Provided records:
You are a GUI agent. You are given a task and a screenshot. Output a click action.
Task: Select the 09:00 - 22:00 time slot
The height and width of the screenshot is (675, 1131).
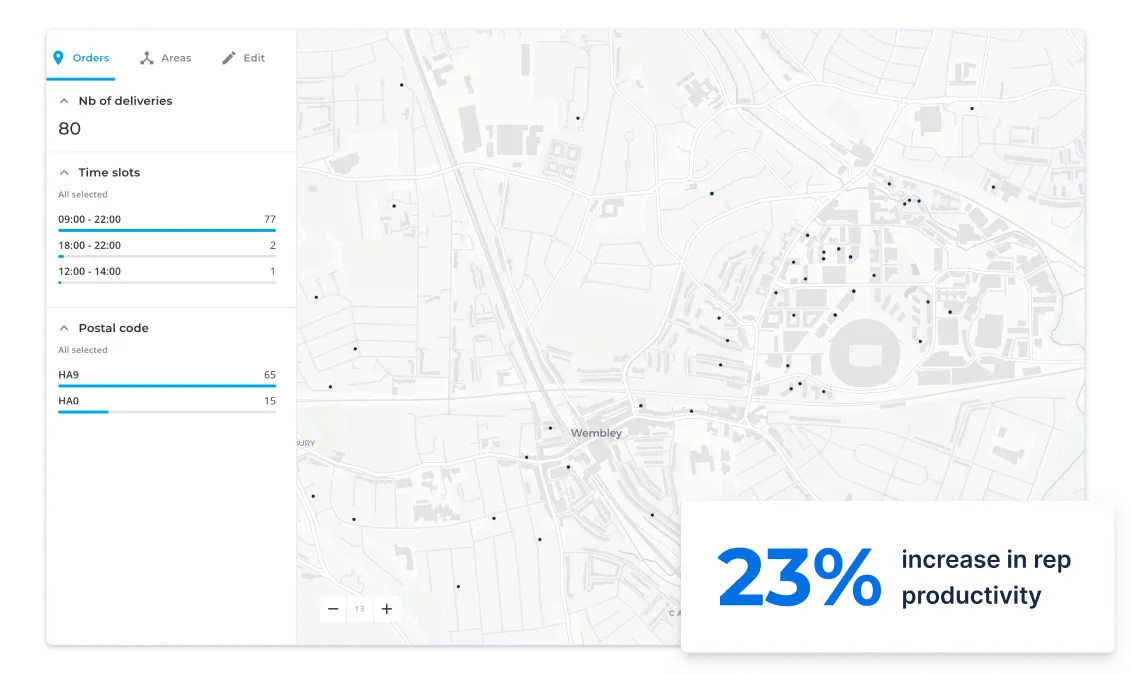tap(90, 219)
--
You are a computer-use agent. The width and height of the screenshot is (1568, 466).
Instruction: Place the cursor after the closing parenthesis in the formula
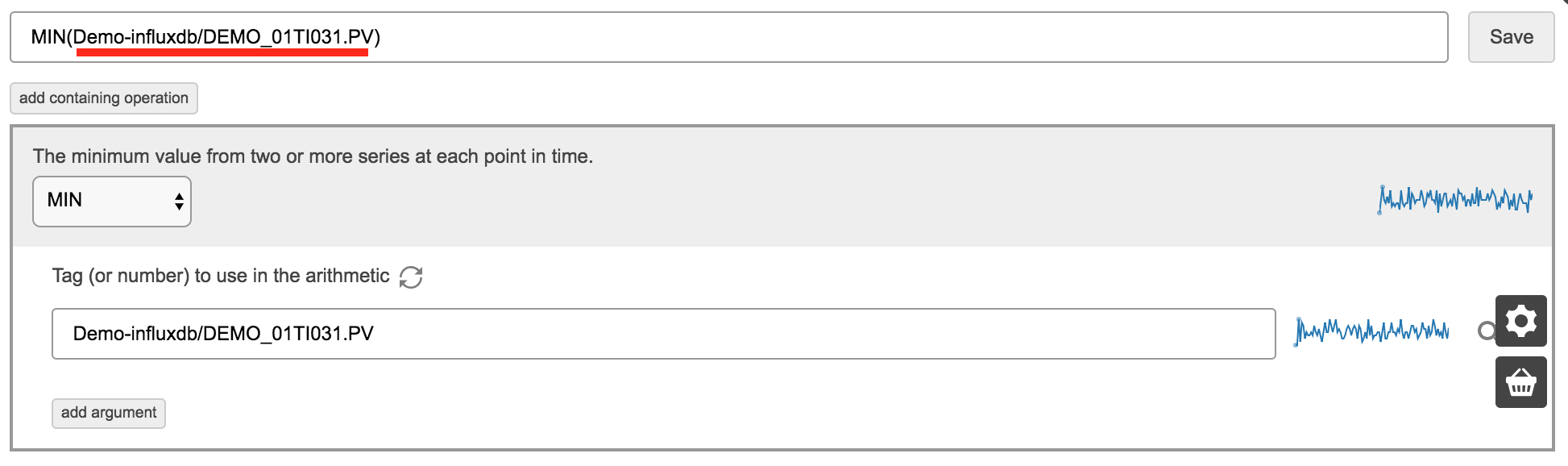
...
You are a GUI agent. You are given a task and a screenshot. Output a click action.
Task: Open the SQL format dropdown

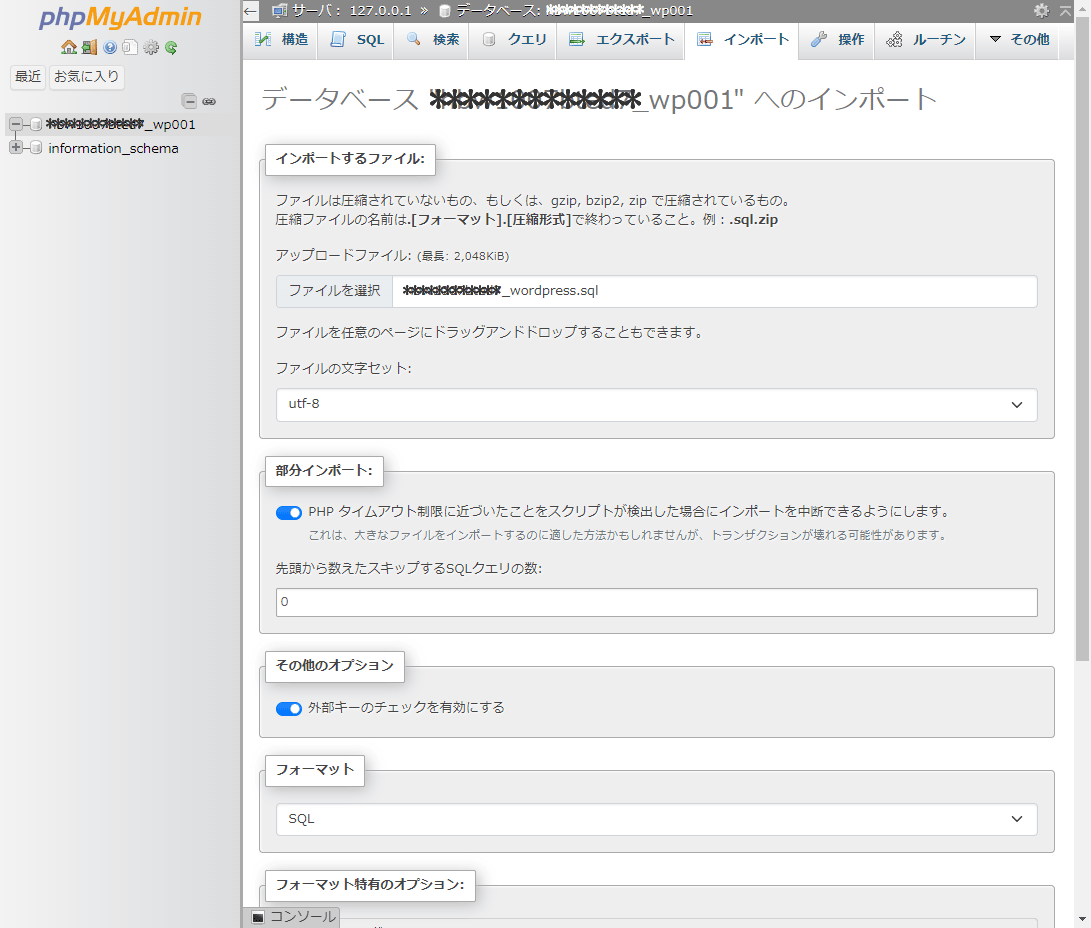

Requirements:
Copy everything from the line with "You are a computer-use" down to the line with "Instruction: Place the", swapping "cursor" for "caret" and keeping every other word as it stands.

Complete output:
You are a computer-use agent. The width and height of the screenshot is (1568, 466).
Instruction: Place the caret after the closing parenthesis in the formula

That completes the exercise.